Aangeleverde tekst »
================================

Voorlopige hechtenis
Gelet op het voorgaande zal het hof het verzoek van de verdediging tot opheffing van
de voorlopige hechtenis en tot de onmiddellijke invrijheidstelling afwijzen.
Vordering van de benadeelde partij [slachtoffer 1]
De benadeelde partij [slachtoffer 1] heeft in eerste aanleg een vordering ingesteld, strekkende tot vergoeding van schade ter hoogte van € 9.960,50, bestaande uit € 8.960,50 aan materiële schade en € 1.000,00 aan immateriële schade, te vermeerderen met de wettelijke rente en kosten van tenuitvoerlegging. Deze vordering is bij vonnis waarvan beroep toegewezen. De benadeelde partij [slachtoffer 1] heeft zijn vordering onverkort gehandhaafd.
Ter terechtzitting in hoger beroep is namens de verdachte bepleit dat de vordering van de benadeelde partij [slachtoffer 1] geheel zal worden afgewezen, dan wel subsidiair zal worden gematigd nu er sprake is van medeschuld. De verdachte heeft aangevoerd dat de ziektekosten niet voor zijn rekening kunnen worden gebracht, nu de benadeelde partij [slachtoffer 1] zijn zaken niet goed heeft geregeld door zich niet te verzekeren. De advocaat-generaal heeft gerequireerd dat de vordering van benadeelde partij [slachtoffer 1] ter zake van materiële schade door het hof zal worden gematigd naar redelijkheid en billijkheid, nu de benadeelde heeft verzuimd een ziektekostenverzekering af te sluiten.

================================

Opdracht A » Zet het stuk van de vermeldingen hieronder, vanaf het begin van de vermeldingen tot en met de regel met "coord(368,72)", om in een JSON-lijst van strings met één string per regel. Laat lege regels weg.
Opdracht B » Zet alstublieft de tekst hierboven over de vordering van de benadeelde partij voort, te beginnen na de laatste zin die er staat.

================================

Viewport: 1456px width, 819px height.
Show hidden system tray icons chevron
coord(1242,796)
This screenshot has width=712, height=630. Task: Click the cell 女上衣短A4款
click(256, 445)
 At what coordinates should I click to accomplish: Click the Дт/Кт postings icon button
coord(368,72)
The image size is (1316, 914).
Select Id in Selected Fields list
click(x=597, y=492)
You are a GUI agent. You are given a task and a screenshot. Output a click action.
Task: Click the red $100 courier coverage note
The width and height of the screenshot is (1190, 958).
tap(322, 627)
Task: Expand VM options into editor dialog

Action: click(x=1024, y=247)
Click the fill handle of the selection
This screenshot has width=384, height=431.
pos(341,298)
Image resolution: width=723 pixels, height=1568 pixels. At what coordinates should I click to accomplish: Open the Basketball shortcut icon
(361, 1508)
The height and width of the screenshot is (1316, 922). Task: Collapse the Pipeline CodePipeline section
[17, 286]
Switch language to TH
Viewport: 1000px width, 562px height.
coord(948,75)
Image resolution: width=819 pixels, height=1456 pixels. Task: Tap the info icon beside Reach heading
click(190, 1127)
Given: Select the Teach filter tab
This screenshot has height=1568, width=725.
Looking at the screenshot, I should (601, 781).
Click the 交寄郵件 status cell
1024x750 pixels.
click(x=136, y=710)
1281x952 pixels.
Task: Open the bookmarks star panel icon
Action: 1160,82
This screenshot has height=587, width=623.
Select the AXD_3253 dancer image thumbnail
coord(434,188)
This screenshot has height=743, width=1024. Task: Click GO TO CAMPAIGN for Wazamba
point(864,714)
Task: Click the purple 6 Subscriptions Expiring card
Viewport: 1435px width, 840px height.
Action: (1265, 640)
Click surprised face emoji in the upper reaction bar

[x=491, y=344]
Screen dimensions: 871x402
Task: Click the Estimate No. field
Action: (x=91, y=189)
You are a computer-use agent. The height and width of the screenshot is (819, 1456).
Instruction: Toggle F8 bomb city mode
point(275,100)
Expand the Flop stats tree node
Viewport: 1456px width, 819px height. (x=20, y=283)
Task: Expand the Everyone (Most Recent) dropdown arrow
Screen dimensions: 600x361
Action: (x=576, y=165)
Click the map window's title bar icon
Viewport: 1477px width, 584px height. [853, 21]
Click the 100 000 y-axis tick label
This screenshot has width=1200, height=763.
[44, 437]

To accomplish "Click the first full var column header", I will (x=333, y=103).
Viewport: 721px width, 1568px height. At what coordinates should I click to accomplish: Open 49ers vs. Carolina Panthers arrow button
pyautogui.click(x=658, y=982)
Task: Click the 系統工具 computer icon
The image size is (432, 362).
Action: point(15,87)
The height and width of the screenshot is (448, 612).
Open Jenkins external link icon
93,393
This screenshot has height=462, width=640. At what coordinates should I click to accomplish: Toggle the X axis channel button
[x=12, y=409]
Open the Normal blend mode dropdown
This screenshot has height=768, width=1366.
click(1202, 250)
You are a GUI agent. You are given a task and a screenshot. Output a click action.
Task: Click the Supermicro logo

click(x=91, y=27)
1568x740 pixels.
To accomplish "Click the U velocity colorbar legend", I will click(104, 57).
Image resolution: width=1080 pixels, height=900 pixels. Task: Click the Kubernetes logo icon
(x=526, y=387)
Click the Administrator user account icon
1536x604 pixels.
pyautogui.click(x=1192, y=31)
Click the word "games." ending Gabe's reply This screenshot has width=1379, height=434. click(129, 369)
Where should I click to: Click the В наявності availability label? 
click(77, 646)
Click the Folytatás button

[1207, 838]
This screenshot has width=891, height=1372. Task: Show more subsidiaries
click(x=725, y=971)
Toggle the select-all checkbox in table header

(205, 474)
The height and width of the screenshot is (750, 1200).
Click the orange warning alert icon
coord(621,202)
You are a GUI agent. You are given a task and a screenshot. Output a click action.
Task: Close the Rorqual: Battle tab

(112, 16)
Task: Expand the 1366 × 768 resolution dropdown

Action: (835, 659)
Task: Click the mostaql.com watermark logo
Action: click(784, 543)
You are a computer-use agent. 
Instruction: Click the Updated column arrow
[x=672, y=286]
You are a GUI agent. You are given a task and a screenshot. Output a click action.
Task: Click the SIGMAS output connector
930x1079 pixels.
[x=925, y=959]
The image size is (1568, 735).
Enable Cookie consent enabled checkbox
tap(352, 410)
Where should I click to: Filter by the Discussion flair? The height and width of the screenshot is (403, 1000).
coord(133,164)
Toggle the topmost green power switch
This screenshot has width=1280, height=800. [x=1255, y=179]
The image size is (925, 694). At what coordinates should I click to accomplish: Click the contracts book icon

================================

Antwoord A »
[
  "Viewport: 1456px width, 819px height.",
  "Show hidden system tray icons chevron",
  "coord(1242,796)",
  "This screenshot has width=712, height=630. Task: Click the cell 女上衣短A4款",
  "click(256, 445)",
  " At what coordinates should I click to accomplish: Click the Дт/Кт postings icon button",
  "coord(368,72)"
]

Antwoord B »
Het stelt voorop dat ook uit het onderzoek ter terechtzitting in hoger beroep voldoende is gebleken dat de benadeelde partij [slachtoffer 1] als gevolg van verdachtes onder 1 bewezen verklaarde handelen rechtstreeks schade heeft geleden en dat de verdachte tot vergoeding van die schade is gehouden. Op basis van de stukken in het dossier stelt hof vast dat de gevorderde kosten daadwerkelijk zijn gemaakt en dit is van de zijde van de verdachte ook niet betwist. Dat de benadeelde zich op de pleegdatum niet had verzekerd tegen ziektekosten neemt niet weg dat de verdachte tevens aansprakelijk is voor de ziektekosten die zijn ontstaan ten gevolge van het onder 1 bewezen verklaarde.
Ook indien de benadeelde zich verzekerd had, zouden die kosten uiteindelijk voor rekening van de verdachte komen, nu de ziektekostenverzekeraar bij uitkering aan de benadeelde in diens rechten treedt en de kosten kan verhalen op de verdachte. Het hof acht ook geen termen aanwezig om het aan de benadeelde toe te kennen bedrag te matigen op grond van medeschuld.
Het hof verenigt zich volledig met de beslissing van de rechtbank omtrent de vordering van de benadeelde partij [slachtoffer 1] en komt tot een bevestiging daarvan.
Vordering van de benadeelde partij [slachtoffer 2]
De benadeelde partij [slachtoffer 2] heeft in eerste aanleg een vordering ingesteld, strekkende tot vergoeding van immateriële schade ter hoogte van € 350,00, te vermeerderen met de wettelijke rente en kosten van tenuitvoerlegging. Deze vordering is bij vonnis waarvan beroep toegewezen tot een bedrag van € 250,00, te vermeerderen met de wettelijke rente en kosten. De benadeelde partij heeft zich in hoger beroep opnieuw gevoegd ter zake van het niet toegewezen gedeelte van de vordering.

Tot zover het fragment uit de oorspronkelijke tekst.